*TASK DESCRIPTION:* Find all the lines in the entries below that hold the word "computer" and copy them.

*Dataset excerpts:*
+ + + + +

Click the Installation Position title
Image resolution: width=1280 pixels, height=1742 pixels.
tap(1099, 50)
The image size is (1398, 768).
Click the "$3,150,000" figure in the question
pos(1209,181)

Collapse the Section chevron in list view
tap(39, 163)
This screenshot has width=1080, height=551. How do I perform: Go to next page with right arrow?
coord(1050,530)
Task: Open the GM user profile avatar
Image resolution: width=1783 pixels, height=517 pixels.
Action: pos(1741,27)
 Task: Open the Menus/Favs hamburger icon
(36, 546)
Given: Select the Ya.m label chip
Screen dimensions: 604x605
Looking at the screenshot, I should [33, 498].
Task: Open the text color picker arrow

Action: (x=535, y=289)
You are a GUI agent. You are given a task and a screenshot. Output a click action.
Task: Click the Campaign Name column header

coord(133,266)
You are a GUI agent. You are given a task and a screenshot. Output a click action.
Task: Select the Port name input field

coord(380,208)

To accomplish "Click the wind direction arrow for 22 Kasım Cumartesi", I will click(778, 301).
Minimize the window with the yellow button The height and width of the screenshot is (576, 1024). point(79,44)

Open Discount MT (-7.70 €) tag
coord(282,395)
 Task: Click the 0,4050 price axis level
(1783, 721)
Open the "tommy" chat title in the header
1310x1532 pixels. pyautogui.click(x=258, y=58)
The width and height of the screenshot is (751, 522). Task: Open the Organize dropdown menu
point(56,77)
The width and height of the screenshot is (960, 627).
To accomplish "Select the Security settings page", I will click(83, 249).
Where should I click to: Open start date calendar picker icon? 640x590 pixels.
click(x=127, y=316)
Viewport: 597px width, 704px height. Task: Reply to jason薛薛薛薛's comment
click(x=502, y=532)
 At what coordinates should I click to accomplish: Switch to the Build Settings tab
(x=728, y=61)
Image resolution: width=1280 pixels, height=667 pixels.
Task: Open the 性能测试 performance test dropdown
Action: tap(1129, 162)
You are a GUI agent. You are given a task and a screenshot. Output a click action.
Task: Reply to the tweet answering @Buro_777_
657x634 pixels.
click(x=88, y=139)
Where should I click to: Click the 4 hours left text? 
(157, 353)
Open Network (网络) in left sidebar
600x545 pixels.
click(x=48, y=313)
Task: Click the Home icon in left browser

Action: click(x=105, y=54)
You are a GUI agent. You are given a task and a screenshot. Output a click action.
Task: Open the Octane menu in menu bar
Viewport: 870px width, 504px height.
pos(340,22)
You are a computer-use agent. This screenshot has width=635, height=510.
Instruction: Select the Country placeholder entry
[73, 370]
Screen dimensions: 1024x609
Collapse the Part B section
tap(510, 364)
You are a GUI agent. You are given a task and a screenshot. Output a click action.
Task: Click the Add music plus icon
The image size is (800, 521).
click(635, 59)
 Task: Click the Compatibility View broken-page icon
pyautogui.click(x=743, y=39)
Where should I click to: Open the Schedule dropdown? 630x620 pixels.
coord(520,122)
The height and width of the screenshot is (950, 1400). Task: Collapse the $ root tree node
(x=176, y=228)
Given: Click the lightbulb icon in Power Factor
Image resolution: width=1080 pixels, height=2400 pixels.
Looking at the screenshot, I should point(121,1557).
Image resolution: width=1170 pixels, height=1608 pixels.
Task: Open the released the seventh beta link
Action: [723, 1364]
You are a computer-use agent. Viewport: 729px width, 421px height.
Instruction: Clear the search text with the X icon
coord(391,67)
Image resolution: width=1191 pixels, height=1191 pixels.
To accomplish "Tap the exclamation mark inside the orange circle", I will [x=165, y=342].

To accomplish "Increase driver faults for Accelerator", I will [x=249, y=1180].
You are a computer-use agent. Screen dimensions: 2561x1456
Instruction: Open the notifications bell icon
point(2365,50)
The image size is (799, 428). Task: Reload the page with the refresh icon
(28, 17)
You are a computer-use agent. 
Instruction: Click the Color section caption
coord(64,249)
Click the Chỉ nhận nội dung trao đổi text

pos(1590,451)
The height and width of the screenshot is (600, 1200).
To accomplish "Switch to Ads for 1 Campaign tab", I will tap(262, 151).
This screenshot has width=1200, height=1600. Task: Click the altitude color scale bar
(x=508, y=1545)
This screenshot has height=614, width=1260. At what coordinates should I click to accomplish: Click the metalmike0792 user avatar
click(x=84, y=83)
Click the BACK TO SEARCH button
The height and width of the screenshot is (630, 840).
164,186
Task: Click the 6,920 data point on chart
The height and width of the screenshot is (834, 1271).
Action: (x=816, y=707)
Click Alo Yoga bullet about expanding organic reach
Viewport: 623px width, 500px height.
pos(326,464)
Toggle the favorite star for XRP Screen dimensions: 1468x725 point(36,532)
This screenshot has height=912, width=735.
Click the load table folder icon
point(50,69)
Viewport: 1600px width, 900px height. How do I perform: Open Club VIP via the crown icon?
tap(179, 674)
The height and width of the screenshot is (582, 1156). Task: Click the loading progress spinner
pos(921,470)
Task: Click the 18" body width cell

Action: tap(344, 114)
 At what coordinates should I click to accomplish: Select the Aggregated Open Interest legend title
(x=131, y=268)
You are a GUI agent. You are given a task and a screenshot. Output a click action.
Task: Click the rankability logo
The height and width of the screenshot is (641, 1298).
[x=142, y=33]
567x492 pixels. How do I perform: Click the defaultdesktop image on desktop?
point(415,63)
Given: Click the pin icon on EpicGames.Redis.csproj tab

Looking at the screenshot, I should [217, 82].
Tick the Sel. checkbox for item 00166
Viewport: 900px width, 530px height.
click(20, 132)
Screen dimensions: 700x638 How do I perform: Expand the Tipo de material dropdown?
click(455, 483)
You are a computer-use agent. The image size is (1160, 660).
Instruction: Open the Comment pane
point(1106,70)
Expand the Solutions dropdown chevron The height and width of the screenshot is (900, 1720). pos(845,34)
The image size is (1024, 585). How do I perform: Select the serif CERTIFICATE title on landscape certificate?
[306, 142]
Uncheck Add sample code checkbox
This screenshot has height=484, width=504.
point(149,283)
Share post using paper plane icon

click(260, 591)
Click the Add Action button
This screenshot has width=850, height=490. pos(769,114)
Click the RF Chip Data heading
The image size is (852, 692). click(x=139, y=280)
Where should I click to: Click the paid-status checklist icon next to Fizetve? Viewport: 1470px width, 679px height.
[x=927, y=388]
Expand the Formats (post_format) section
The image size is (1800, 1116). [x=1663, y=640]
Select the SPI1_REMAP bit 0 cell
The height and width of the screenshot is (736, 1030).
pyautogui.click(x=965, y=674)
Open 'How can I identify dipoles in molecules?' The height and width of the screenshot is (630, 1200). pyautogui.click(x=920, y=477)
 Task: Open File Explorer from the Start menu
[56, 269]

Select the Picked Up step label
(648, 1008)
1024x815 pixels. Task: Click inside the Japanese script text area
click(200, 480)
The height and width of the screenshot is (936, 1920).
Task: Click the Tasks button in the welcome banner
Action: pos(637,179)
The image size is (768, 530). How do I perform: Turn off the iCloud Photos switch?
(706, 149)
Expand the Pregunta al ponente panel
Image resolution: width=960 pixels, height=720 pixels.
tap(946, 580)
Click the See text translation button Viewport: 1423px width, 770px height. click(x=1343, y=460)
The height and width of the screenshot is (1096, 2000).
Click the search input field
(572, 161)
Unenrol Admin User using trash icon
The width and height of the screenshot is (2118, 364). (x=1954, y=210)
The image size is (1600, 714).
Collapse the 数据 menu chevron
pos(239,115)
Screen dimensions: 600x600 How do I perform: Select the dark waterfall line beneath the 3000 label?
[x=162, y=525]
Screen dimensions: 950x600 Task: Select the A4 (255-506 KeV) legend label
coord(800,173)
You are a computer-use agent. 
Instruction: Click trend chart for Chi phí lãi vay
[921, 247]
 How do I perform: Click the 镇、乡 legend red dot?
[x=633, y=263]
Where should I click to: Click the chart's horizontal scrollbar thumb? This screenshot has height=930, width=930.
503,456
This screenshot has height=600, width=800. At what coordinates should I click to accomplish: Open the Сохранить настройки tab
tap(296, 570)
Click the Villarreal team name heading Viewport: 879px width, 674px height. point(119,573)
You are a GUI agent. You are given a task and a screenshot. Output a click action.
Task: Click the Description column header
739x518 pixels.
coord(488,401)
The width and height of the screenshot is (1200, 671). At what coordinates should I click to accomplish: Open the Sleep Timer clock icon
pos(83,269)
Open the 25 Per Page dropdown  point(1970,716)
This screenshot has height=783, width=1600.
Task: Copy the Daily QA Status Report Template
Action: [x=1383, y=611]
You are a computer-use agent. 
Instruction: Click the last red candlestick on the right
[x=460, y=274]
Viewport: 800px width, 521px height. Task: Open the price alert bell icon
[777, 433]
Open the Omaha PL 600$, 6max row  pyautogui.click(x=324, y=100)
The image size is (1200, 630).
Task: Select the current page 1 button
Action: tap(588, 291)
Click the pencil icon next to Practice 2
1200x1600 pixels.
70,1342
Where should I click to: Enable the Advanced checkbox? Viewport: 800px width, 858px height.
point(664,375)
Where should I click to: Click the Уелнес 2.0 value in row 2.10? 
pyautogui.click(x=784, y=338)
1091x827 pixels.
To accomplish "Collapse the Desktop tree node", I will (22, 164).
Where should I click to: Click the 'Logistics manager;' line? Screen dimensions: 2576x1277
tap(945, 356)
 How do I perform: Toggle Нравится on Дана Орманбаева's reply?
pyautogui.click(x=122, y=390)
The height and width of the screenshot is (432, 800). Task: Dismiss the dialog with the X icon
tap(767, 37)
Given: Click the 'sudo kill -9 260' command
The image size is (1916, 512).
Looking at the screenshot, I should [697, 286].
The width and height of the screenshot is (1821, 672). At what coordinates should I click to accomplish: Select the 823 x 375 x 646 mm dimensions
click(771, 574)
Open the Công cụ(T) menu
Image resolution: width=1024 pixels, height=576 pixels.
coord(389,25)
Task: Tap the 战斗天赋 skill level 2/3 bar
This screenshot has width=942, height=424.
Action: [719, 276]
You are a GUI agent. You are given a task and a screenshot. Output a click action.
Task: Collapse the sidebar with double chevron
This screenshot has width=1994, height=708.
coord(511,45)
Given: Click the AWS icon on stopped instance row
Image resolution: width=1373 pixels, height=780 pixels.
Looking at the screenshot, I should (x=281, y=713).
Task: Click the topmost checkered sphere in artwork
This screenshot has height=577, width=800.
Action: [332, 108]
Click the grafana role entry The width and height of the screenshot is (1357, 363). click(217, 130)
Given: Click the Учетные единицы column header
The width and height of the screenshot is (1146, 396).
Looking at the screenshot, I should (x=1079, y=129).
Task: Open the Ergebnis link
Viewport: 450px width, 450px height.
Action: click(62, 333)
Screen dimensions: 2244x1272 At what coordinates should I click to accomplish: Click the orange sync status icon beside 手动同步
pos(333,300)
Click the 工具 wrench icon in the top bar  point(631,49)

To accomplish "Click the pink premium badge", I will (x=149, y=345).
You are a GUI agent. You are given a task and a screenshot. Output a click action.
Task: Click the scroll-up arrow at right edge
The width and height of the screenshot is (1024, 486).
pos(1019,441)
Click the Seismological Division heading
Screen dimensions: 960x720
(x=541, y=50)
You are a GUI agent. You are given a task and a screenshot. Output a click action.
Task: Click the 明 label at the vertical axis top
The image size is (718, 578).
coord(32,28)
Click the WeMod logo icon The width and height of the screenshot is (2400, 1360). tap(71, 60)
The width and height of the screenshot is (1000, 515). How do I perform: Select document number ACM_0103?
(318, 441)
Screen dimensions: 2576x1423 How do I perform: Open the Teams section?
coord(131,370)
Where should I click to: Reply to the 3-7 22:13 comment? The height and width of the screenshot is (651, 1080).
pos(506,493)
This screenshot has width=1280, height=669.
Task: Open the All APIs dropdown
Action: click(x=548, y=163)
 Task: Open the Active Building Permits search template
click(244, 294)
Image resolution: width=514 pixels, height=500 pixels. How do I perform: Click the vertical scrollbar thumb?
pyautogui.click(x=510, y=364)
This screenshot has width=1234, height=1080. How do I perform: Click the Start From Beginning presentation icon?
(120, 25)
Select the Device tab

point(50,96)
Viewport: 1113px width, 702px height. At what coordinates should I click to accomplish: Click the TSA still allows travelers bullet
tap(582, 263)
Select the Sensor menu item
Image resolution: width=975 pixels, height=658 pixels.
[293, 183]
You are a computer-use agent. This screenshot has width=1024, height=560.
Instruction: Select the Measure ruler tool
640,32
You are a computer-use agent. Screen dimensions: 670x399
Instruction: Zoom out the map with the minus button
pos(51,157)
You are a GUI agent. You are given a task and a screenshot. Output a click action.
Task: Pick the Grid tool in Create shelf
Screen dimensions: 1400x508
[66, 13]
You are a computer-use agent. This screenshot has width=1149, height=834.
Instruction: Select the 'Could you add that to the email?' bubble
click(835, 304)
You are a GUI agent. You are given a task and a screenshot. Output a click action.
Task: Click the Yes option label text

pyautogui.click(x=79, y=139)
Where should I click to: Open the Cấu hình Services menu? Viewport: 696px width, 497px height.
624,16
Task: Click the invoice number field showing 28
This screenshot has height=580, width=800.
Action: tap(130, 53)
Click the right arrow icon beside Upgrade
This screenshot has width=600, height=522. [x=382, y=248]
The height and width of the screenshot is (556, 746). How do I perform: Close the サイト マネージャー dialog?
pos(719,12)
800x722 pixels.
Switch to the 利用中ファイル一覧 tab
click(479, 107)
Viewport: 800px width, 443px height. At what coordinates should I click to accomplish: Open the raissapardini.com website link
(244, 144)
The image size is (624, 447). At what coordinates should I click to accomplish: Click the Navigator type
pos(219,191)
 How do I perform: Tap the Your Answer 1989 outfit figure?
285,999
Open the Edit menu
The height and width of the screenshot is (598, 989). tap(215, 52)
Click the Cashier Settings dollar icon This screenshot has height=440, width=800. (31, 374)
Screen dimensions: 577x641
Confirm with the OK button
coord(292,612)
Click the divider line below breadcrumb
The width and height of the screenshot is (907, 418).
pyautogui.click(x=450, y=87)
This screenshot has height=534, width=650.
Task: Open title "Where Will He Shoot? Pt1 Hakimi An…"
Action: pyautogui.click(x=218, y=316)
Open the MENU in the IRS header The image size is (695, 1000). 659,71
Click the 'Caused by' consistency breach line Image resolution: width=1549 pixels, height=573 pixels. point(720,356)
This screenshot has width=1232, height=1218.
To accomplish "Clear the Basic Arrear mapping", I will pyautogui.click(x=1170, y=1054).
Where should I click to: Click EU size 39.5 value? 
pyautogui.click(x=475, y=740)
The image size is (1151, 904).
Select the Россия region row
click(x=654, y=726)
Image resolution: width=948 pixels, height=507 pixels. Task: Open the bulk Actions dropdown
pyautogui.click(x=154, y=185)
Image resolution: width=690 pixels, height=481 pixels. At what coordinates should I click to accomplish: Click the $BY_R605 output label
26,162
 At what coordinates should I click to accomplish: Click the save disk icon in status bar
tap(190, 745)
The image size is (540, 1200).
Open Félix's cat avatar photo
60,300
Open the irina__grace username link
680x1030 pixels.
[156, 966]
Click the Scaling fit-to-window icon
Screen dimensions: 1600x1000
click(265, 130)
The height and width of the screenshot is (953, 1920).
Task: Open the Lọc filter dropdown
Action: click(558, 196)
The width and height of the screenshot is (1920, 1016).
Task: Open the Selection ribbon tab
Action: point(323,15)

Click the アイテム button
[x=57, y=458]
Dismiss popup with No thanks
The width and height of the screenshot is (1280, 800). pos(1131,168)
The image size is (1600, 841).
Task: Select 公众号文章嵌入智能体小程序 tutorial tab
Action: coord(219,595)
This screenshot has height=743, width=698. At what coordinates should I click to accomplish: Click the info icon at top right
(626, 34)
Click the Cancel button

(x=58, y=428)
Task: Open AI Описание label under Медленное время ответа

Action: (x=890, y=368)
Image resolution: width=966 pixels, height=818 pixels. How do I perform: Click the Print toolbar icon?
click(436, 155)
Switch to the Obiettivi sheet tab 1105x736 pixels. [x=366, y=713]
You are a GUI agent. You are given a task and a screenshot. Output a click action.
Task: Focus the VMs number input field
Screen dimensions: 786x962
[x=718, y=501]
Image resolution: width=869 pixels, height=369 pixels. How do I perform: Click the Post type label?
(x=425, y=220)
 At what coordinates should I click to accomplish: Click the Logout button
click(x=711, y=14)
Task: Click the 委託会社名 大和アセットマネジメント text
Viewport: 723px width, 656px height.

+ + + + +

*YOUR RESPONSE:*
You are a computer-use agent. This screenshot has width=635, height=510.
You are a computer-use agent. Viewport: 729px width, 421px height.
You are a computer-use agent. Screen dimensions: 2561x1456
You are a computer-use agent. 
You are a computer-use agent. The image size is (1160, 660).
You are a computer-use agent. 
You are a computer-use agent. 
You are a computer-use agent. This screenshot has width=1024, height=560.
You are a computer-use agent. Screen dimensions: 670x399
You are a computer-use agent. This screenshot has width=1149, height=834.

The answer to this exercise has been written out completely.